What to do |
Whenever a line contains "computer", include it in the count; reply with the number of such lines in the data and nothing else.

Stored dataset items

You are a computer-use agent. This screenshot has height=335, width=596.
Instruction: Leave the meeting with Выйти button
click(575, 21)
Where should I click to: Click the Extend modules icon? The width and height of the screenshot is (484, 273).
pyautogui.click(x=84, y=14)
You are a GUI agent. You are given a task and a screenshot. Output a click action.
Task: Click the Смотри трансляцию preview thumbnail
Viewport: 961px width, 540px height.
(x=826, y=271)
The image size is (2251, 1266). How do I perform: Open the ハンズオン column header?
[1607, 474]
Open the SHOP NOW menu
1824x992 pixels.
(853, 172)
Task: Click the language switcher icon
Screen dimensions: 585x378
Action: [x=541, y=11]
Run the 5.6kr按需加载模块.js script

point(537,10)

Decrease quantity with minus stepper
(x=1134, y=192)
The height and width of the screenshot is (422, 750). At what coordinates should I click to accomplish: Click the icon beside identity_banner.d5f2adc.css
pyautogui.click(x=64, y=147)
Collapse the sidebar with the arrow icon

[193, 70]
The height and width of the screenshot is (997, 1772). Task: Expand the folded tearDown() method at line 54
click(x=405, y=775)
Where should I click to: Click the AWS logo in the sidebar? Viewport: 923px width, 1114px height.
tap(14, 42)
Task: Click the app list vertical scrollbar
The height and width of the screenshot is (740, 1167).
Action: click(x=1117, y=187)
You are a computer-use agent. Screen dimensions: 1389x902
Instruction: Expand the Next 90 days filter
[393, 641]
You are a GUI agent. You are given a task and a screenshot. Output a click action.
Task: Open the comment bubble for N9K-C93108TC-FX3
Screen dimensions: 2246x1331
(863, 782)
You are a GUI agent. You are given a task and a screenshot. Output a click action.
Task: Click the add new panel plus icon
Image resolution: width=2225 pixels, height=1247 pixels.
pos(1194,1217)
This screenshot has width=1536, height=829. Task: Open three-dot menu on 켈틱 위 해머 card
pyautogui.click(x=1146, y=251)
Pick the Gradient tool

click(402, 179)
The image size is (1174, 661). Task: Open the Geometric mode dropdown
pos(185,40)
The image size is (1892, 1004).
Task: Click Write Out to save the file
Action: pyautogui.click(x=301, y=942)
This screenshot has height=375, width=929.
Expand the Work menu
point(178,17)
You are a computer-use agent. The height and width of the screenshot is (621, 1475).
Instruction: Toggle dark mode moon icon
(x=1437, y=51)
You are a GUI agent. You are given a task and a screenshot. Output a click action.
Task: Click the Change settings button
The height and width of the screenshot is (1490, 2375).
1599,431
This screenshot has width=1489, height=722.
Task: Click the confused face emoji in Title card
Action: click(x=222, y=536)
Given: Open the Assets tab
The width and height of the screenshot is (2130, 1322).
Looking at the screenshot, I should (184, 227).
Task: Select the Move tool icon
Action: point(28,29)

Task result |
3